Question: Both Bhagavān and the jīvas are described as caitanya (conscious), so is the difference between them imaginary?
Answer: No. Bhagavān is vibhu-caitanya (infinite consciousness) and the jīva is anu–caitanya (finite consciousness), thus the difference between them is not imaginary, but real. Bhagavān is the Controller of His māyā-śakti, and the jīva is subordinate to māyā.
Question: How many kinds of bheda (differences) are there?
Answer: There are two types—vyavahārika (conventional) and tāttvika (essential).
Question: What kind of difference is vyavahārika?
Answer: There is a conventional difference between a clay pot and a piece of cloth, but because the cause of both of them is earth, there is no difference between the two, so this difference is called vyavahārika-bheda.
Question: What kind of difference is tāttvika?
Answer: When two objects are different in both their function and their cause, then this type of difference is called tāttvika.
Question: Is the difference between the jīva and Bhagavān vyavahārika or tāttvika?
Answer: There is no condition when the jīva can become Bhagavān.
Question: Then what is the meaning of mahā-vākyas such as tat-tvam-asi etc?*
* The mahā-vākyas are four statements that the Advaitins have culled from the Upaniṣads that apparently support their doctrine of non-dualism. One of these mahā–vākyas is tat-tvam-asi (‘you are that’), a statement from Chandogya Upaniṣad (6.14) .
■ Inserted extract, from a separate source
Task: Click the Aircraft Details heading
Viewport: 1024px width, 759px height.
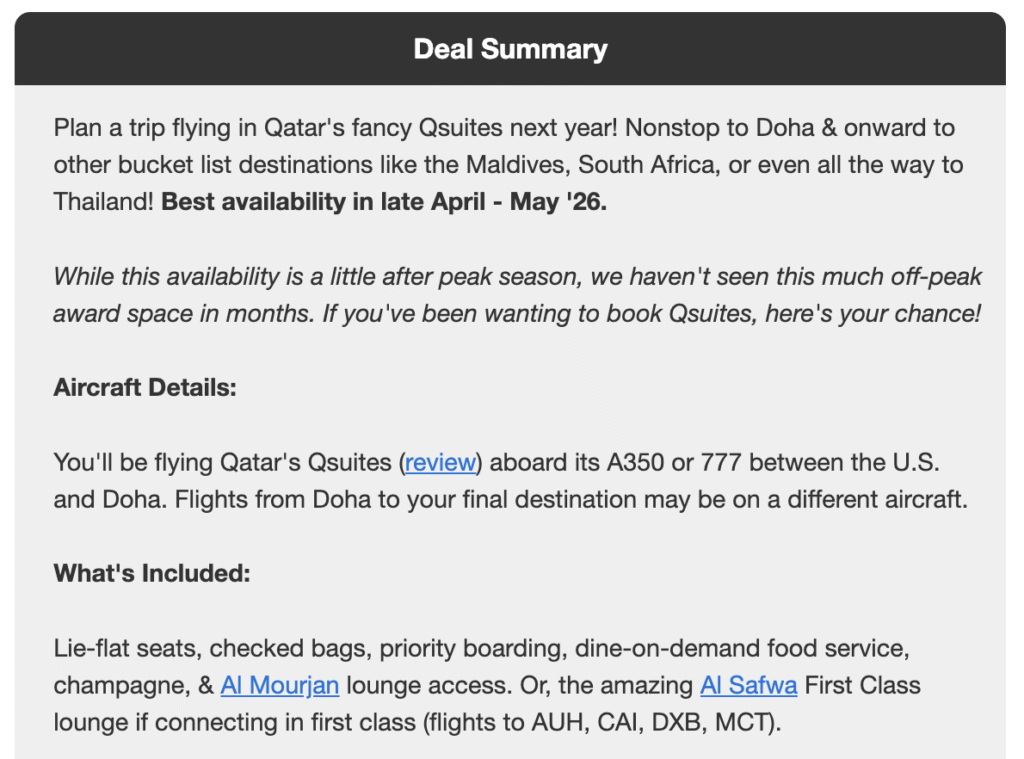Action: 145,387

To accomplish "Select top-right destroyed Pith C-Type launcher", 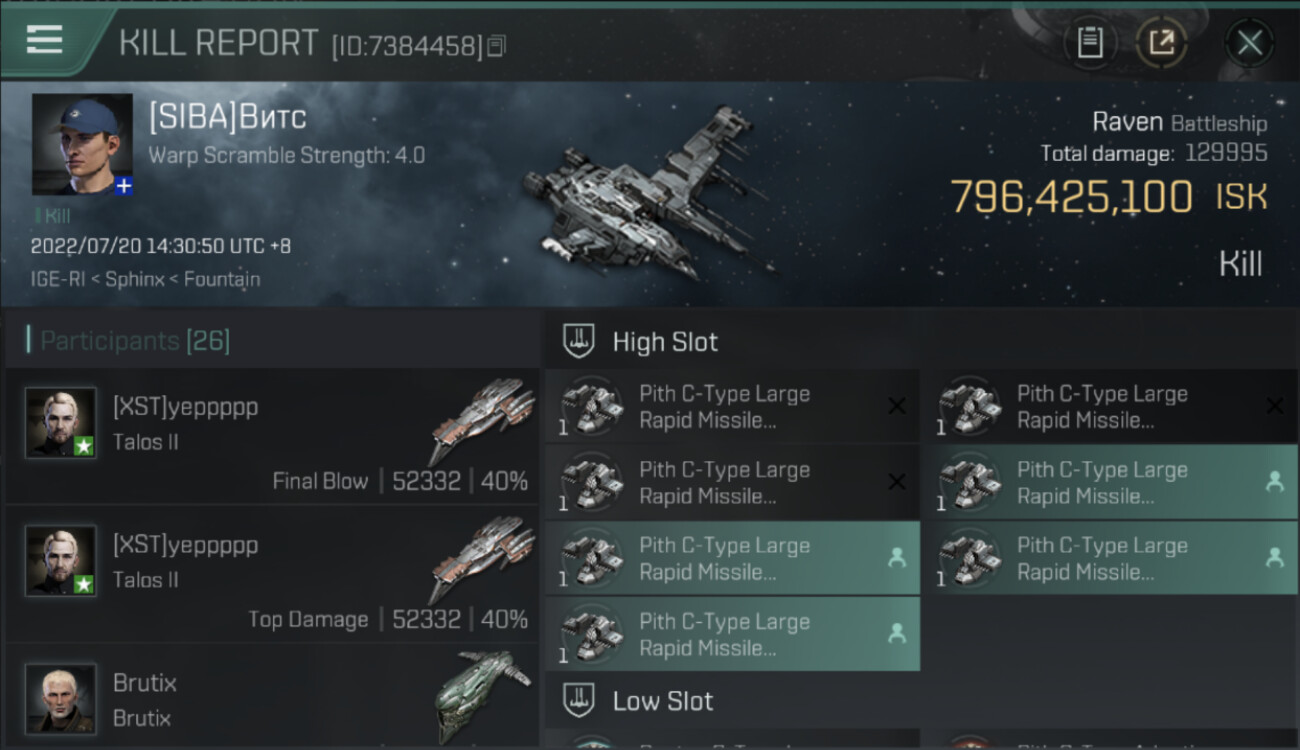I will 1110,407.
Answer: Śvetaketu was instructed, “You are a jīva, you are not manifest from matter, but you have manifest from caitanya (consciosuness).* It should not be understood from this instruction that you are vibhu-caitanya.”
* This is the meaning of tat tvam asi, as taught to Śvetaketu by his guru.
Question: Then are statements stressing non-difference (abheda-vākya) of the jīva and Brahman incorrect?
Answer: From the jīva’s perspective, the difference between the two is eternal; from the Lord’s perspective, the non-difference is eternal. Therefore, the difference and non-difference are simultaneously eternal and true.
Question: How can we understand this viruddha–siddhānta (contradictory conclusion)?
Answer: Through Bhagavān’s acintya-śakti, all contradictory tattvas can be harmonised. For those jīvas with meagre intellect, such things are impossible.
Question: Then why do we hear criticism of abhedavāda (the philosophy of non-difference)?
Answer: The followers of abhedavāda only accept non-difference as eternal, and say that difference is temporary. Śrī Madhvācārya has established difference as eternal, and thus the philosophy of acintya–bhedābheda (simultaneous oneness and difference) has been confirmed. There are no faults in those who accept the philosophy of bhedābheda. Those who are kevala–bhedavādīs (exclusive dualists) or those who kevala–abhedavādīs (exclusive monists) are contaminated by their fault of their one-sided bias.
Question: Whose philosophy is kevala-abhedavāda?
Answer: The nirviśeṣavādīs (followers of impersonalism), accept the philosophy of abhedavāda. The saviśeṣavādīs (followers of personalism) do not accept abhedavāda.
Question: Who accepts the philosophy of saviśeṣavāda?
Answer: Saviśeṣavāda is the philosophy accepted by all Vaiṣṇava sampradāyas.
Question: How many sampradāyas do the Vaiṣṇavas have?
Answer: There are four Vaiṣṇava sampradāyas—Dvaita (exclusive dualism), Viṣiṣṭādvaita (qualified monism), Dvaitādvaita (oneness and difference) and Śuddhādvaita (pure monism).
Question: What are the differences amongst these philosophies?
Answer: There are no differences amongst these philosophies. They are all saviśeṣavādīs. None of them accept kevala-abhedavāda. They are all devoted to Bhagavān, and they accept the Lord’s will. The Dvaitavādīs say that kevala–advaitavāda is a philosophy of darkness. They have shown the eternality of Dvāitavāda. This is the philosophy of Śrī Madhvācārya. The viśiṣtādvaitī says that all objects have distinctions, therefore they do not accept kevala–advaitavāda. The Dvaitādvaita philosophy very clearly condemns kevala-advaitavāda. Śuddhādvaita philosophy also condemns kevala-advaitavāda and describes pure distinctions. if properly understood, one will not see any difference between these four.
Question: Then why did Śrī Śrī Mahāprabhu only accept the philosophy of Madhva?
Answer: The specific quality of Madhvā’s philosophy is this—of all philosophies, his clearly refutes the misconceptions of kevala–advaitavāda. If we take this stance according to this, the suffering that comes from abhedavāda is driven far away. Indeed, in order to bring auspiciousness to those who are weak, Śrī Śrī Mahāprabhu accepted this philosophy. Despite this, we should not think the other three philosophies are inferior in any way. In any form, the doctrine of saviśeṣavāda certainly provides eternal auspiciousness for the jīvas.